Alternative to Homework 3


Here are some Lisp exercises (porbably) more exciting than the ARA..

The terminaloggy (i.e., dot, cross, Cartesian product) is *not* a strict one.

1. (15 points) Borrowed from Paradigms of Artificial Intelligence Programming: Case Studies in Common Lisp, Peter Norvig.
    Write a function that takes two vectors of equal lengths given as lists of numbers and generates the dot product:

(d-product '(1 2 4 5) '(3 4 3 4))
returns 43


2. (25 points) Borrowed from Paradigms of Artificial Intelligence Programming: Case Studies in Common Lisp, Peter Norvig.
    Write a function that takes a function name and two lists and returns the cross product:

(x-product #'+ '(1 2 3) '(10 20 30))
returns (11 12 13 21 22 23 31 32 33)
and
(x-product #'list '(1 2 3) '(a b c))
 returns ((1 A) (2 A) (3 A) (1 B) (2 B) (3 B) (1 C) (2 C) (3 C))


3. (60 points) Write a function that takes a list of *any* number of lists and return the Cartesian products:

(k-product '((a b c) (1 2 3))) returns:
((A 1) (A 2) (A 3) (B 1) (B 2) (B 3) (C 1) (C 2) (C 3))

(k-product '((a b ) (1 2 3) (x y ))) returns:
((A 1 X) (A 1 Y) (A 2 X) (A 2 Y) (A 3 X) (A 3 Y) (B 1 X) (B 1 Y) (B 2 X) (B 2 Y) (B 3 X) (B 3 Y))

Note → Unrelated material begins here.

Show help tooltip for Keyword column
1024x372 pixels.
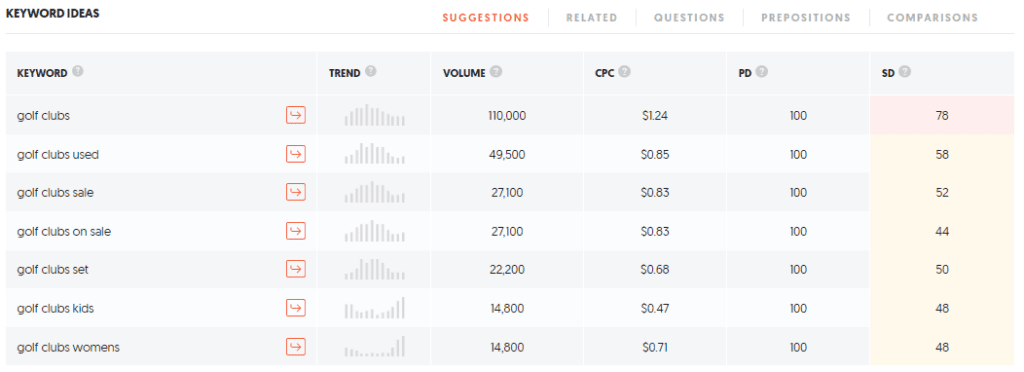pyautogui.click(x=78, y=72)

I *may* give bonus to the person that returns the most efficient version of the K-product.  Use the Lisp function "time" to evaluate
the cost of your code.  *If* I do, I'll compile your file and give it a large input to compare with another colleague.  So you may want to
make sure to do the right DECLARATIONS for optimizing your code for speed (check a Lisp manual), etc.